## Exercise prompt
Among the entries below, how many lines include the string "will"? Answer with only the number.

## Data for analysis
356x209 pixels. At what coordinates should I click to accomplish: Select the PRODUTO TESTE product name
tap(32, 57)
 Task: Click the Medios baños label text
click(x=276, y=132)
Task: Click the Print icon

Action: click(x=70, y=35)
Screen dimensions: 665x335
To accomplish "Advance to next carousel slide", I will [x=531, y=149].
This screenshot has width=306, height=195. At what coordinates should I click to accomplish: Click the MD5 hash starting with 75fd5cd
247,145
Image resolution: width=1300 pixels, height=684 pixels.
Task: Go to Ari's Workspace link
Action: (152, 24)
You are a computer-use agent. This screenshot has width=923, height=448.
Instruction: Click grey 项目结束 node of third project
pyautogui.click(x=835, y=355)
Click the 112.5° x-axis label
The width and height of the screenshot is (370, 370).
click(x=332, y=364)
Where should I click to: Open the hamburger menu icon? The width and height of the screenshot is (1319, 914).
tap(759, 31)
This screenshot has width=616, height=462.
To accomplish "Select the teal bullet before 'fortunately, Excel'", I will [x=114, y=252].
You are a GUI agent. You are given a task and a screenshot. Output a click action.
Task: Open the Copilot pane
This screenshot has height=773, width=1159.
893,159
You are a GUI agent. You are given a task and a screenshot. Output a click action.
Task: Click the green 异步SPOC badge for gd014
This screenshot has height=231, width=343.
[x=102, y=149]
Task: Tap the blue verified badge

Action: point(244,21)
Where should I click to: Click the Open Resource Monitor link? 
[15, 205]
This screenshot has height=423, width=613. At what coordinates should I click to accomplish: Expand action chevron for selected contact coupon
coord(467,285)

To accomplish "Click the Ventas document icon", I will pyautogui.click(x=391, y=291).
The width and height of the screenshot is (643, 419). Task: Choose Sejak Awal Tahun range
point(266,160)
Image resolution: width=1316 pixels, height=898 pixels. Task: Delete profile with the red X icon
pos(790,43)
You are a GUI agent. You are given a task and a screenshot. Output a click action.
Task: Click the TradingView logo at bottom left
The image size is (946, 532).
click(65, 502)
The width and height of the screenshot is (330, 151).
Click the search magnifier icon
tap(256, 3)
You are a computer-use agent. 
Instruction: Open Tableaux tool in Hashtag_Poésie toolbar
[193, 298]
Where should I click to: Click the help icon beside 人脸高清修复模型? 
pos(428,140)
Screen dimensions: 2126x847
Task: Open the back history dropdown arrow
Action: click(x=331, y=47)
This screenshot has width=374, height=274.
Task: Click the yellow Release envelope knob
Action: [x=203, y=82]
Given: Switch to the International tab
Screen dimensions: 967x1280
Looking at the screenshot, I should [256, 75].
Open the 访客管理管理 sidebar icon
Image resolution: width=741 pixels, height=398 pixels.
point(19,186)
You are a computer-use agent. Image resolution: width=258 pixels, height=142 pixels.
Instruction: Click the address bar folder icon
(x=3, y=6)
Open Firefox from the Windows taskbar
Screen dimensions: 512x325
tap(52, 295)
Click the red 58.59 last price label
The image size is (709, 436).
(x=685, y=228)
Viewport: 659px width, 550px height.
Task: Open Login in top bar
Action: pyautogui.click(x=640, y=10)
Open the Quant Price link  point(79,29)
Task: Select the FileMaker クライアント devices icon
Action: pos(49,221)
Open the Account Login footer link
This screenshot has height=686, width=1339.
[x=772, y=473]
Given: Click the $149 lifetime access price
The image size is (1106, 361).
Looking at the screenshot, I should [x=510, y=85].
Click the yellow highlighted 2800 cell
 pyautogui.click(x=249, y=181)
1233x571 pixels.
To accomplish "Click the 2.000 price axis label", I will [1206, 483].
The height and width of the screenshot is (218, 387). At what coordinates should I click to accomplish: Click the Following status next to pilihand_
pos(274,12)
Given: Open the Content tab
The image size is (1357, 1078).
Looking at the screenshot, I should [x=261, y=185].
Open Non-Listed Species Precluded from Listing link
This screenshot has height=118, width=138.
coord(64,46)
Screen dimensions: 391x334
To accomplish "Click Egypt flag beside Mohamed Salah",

## Response
4